Anyone who has never traveled outside the United States would not have a passport number on file and would therefore not be subject to the rules that the agency uses to determine risk, she said, although documents indicate that the agency is prescreening all passengers in some fashion.
The official added that these rules consider things like an individual’s travel itinerary, length of stay abroad and type of travel document, like a passport. If an airline has a traveler’s passport number on file, it is required to share that information with the TSA, even for a domestic flight.
The agency also receives a code indicating a passenger is a member of the airline’s frequent-flier program and has access to details about past travel reservations, known as passenger name records.

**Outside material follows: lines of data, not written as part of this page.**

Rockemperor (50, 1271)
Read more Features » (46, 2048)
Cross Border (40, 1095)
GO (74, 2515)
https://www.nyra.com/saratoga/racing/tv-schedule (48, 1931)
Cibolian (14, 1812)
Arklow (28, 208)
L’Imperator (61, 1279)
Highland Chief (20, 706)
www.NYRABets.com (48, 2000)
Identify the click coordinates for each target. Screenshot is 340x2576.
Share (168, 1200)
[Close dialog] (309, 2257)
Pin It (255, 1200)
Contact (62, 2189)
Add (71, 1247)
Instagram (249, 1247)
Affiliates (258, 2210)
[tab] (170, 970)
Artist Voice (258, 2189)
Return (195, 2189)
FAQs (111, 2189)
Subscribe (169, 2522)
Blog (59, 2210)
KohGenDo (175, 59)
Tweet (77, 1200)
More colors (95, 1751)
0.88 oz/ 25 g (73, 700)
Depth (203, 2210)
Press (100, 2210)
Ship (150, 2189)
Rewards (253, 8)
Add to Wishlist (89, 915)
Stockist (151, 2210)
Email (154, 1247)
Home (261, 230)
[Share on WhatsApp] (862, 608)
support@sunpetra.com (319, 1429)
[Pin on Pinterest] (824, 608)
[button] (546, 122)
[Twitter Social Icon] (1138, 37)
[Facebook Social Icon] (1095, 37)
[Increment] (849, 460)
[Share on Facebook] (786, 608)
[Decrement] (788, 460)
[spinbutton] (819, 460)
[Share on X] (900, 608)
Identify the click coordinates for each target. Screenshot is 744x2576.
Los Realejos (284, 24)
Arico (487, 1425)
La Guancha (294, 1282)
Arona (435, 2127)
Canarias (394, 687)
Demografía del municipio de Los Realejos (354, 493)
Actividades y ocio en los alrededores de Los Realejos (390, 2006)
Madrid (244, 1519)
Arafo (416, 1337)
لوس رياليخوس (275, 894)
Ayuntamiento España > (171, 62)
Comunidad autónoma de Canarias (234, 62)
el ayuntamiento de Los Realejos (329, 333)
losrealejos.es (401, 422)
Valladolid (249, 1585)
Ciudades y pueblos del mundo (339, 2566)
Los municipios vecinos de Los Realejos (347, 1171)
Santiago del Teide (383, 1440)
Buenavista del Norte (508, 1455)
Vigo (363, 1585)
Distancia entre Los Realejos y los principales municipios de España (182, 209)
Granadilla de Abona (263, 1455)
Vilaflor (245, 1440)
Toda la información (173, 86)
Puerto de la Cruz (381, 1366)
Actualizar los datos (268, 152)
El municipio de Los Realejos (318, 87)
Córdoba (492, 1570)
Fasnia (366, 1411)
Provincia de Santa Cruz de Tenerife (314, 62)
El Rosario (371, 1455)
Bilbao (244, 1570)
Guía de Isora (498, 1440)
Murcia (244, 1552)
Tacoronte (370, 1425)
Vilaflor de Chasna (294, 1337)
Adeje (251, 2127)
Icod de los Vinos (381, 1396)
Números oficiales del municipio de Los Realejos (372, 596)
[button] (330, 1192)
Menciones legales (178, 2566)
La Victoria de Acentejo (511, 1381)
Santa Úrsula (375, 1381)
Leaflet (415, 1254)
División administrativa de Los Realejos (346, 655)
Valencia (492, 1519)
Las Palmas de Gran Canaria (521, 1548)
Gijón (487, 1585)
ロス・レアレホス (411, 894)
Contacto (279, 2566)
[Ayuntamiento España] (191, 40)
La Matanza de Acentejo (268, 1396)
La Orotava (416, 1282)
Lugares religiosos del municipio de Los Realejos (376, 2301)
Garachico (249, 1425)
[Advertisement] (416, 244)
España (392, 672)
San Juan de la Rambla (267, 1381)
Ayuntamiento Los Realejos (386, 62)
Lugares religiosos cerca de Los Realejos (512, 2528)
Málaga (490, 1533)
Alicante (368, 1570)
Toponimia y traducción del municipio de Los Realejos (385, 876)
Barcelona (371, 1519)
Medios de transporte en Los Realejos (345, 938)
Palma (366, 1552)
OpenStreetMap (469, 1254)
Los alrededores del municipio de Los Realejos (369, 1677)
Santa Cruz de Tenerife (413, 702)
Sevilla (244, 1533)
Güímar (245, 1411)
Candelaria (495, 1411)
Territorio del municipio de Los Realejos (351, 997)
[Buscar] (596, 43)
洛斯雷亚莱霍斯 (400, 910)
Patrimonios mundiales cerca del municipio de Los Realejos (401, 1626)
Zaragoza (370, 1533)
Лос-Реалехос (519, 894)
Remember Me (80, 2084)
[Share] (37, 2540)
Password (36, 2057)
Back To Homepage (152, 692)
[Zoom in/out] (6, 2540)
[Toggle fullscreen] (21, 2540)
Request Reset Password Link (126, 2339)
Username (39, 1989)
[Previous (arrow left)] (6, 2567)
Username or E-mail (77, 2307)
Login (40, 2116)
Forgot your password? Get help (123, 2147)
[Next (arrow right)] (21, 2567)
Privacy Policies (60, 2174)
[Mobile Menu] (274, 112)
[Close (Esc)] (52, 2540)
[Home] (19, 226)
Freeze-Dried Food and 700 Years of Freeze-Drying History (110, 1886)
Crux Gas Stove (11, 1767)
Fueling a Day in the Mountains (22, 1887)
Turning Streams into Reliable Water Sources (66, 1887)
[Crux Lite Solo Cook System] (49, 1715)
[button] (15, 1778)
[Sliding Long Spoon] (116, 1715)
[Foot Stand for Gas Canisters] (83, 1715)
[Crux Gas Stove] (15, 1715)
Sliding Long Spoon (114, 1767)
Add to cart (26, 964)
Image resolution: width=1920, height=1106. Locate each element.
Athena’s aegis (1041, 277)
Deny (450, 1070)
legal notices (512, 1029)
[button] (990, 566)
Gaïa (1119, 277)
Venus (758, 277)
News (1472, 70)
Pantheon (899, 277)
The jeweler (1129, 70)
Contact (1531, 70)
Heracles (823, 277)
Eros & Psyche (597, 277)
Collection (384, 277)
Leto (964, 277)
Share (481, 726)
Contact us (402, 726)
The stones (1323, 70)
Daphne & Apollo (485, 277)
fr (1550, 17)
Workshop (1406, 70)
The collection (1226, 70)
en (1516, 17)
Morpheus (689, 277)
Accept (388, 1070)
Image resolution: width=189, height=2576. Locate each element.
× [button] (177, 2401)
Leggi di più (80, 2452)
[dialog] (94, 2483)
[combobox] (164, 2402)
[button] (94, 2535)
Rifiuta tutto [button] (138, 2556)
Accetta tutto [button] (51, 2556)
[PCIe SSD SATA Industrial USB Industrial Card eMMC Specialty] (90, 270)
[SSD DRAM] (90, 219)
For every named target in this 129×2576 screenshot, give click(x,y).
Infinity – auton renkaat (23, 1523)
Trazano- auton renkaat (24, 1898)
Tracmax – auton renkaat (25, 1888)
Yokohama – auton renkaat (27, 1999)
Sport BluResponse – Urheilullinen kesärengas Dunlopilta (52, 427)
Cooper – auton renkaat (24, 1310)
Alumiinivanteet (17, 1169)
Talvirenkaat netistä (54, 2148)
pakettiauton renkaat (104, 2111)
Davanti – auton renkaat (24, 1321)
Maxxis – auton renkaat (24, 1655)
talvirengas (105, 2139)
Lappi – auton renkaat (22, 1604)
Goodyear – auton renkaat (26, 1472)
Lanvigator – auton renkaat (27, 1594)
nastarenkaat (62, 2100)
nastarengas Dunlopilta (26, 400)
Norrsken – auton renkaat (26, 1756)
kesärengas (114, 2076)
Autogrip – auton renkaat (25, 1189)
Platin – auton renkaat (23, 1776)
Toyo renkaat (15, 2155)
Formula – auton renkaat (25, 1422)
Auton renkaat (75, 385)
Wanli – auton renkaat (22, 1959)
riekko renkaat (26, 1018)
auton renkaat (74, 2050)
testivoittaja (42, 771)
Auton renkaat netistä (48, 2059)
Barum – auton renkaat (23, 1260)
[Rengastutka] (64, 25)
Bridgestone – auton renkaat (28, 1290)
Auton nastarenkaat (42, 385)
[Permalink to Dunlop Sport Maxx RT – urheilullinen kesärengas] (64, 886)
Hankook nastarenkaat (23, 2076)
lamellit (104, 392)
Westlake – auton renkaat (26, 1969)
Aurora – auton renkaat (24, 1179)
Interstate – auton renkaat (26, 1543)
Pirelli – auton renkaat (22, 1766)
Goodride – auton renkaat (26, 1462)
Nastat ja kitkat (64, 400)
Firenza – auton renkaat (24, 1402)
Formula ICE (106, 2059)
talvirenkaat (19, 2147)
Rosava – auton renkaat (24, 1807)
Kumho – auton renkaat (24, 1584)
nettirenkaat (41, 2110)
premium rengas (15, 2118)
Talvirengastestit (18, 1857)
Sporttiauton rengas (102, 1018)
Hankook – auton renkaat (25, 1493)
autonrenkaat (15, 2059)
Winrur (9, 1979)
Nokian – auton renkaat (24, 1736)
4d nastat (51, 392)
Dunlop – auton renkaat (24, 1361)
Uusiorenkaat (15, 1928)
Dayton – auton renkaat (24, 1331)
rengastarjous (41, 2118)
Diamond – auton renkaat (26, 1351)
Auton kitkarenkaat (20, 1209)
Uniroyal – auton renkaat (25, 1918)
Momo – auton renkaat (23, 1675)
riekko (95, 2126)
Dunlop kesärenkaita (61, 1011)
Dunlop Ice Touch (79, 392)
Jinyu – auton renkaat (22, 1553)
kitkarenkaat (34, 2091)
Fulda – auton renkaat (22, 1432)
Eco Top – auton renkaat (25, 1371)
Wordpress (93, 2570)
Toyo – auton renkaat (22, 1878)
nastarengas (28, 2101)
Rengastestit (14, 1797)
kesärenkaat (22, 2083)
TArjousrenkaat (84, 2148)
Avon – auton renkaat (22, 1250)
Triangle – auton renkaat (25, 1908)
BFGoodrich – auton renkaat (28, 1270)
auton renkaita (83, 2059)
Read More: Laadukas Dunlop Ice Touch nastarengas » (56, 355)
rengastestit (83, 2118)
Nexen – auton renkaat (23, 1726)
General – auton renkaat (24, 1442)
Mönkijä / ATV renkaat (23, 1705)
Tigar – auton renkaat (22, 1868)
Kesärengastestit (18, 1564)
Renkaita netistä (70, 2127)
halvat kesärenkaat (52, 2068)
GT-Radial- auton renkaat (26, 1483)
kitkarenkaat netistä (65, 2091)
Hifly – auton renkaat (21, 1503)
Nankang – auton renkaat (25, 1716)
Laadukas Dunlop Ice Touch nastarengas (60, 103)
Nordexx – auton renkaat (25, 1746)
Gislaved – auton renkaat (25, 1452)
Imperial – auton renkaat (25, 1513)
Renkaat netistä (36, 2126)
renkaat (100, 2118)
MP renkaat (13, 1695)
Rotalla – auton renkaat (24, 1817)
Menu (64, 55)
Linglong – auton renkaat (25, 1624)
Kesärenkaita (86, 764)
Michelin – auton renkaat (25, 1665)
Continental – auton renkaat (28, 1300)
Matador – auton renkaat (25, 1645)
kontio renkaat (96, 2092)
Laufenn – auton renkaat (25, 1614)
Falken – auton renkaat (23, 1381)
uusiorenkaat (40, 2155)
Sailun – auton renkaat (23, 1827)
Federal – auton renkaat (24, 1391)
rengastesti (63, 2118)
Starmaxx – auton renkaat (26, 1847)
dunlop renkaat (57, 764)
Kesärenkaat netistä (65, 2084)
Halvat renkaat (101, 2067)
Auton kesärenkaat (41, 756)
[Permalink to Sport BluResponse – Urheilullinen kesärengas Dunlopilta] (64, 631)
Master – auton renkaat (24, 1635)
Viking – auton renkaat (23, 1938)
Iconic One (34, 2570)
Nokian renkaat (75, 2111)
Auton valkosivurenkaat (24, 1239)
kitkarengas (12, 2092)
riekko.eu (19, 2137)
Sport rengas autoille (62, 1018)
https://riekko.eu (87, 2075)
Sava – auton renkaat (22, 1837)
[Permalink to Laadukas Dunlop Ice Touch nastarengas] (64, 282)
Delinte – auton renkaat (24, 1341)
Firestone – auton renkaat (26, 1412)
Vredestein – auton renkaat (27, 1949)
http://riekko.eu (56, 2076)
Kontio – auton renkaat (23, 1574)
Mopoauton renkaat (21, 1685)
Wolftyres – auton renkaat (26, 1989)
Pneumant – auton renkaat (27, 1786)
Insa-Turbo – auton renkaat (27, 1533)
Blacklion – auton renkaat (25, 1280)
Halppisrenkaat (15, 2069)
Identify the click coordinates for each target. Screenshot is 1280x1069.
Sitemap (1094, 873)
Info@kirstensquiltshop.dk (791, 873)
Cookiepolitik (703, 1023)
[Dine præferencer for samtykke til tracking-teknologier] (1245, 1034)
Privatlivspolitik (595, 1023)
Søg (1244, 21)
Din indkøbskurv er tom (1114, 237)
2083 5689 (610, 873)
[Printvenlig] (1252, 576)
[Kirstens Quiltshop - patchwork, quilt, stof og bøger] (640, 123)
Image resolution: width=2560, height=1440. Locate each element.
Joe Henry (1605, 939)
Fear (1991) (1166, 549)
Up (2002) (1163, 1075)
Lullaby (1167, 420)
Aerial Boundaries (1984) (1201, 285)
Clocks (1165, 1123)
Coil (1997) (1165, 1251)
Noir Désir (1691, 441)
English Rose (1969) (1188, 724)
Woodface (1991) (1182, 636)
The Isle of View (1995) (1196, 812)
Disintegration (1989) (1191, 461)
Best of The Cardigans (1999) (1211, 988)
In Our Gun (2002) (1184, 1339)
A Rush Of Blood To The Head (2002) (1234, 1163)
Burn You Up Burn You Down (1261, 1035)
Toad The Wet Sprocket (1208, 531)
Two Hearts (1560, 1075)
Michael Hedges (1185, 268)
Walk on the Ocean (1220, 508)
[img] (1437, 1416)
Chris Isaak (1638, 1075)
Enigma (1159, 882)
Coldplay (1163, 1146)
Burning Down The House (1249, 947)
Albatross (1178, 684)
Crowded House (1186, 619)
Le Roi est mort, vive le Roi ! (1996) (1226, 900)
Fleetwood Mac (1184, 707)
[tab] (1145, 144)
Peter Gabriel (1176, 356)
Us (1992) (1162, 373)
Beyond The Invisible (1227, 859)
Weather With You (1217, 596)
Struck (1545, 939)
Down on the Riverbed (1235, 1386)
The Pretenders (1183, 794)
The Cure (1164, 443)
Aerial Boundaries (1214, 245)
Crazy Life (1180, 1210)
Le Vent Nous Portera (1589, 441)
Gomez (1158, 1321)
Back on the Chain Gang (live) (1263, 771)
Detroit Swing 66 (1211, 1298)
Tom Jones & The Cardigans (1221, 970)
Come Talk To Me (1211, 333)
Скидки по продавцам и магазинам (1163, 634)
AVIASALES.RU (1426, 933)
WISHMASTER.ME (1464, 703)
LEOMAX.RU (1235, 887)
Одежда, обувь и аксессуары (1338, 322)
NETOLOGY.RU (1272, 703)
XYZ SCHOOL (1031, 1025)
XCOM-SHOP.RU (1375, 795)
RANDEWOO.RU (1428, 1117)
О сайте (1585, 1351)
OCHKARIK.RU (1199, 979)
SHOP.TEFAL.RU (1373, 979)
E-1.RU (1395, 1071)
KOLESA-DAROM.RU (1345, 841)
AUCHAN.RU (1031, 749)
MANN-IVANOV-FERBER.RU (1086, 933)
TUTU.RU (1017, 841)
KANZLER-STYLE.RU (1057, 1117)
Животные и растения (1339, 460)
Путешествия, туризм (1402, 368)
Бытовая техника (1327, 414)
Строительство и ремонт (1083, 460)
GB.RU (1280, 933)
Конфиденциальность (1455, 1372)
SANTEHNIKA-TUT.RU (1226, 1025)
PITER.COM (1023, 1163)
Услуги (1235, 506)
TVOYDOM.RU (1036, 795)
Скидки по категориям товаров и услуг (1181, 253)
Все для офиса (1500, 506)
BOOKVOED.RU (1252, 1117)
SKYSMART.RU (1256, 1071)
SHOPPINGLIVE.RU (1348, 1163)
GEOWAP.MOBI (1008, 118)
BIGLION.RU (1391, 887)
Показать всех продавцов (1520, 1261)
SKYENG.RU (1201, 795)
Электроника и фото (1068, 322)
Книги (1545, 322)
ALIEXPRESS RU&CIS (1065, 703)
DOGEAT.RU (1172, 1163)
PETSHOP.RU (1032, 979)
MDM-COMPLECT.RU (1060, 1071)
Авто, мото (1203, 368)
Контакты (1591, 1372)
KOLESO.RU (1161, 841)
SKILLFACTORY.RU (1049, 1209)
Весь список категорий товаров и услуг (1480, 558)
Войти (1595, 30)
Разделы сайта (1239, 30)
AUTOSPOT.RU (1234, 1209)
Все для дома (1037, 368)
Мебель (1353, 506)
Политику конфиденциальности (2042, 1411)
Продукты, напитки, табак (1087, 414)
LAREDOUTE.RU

This official could not confirm if that information was being used to assess a passenger’s risk.
The effort comes as the agency is trying to increase participation in its trusted traveler program, called PreCheck, that allows frequent fliers to pass through security more quickly after submitting their fingerprints and undergoing a criminal-background check.
The TSA has emphasized its goal of giving 25 percent of all passengers lighter screening by the end of next year, meaning they can keep their shoes and jackets on, wait in separate lines and leave laptop computers in their bags. But travelers who find themselves in the higher-risk category can be subjected to repeated searches.
That has happened to Abdulla Darrat, an urban planner from Queens who said he was flagged for extra scrutiny all eight times he flew since June.
When he tries to check in online, a message tells him to check in at the airport, where he receives a boarding pass marked with “SSSS” indicating that he must undergo enhanced screening. His name has been handwritten on a card at the podium where an agent checks passengers’ identification, he said.
“They pat me down,” Darrat, 31, said. “Then they pull out every single article of clothing in my bag. They take out every shirt and every pair of pants.”
He said he assumed that the extra scrutiny was because he had flown to Libya to visit relatives.
The airline industry has supported the expansion of PreCheck and using data about travelers to decide who should receive more or less scrutiny at checkpoints, to reduce security bottlenecks and focus resources on higher-risk passengers.
At the heart of the expanded effort is a database called the Automated Targeting System, which is maintained by the Department of Homeland Security and screens travelers entering the United States.
Data in the Automated Targeting System is used to decide who is placed on the no-fly list – thousands of people the U.S. government has banned from flying – and the selectee list, an unknown number of travelers who are required to undergo more in-depth screening, like Darrat. The TSA also maintains a PreCheck disqualification list, tracking people accused of violating security regulations, including disputes with checkpoint or airline staff members.
Much of this personal data is widely shared within the Department of Homeland Security and with other government agencies. Privacy notices for these databases note that the information may be shared with federal, state and local authorities; foreign governments; law enforcement and intelligence agencies – and in some cases, private companies for purposes unrelated to security or travel.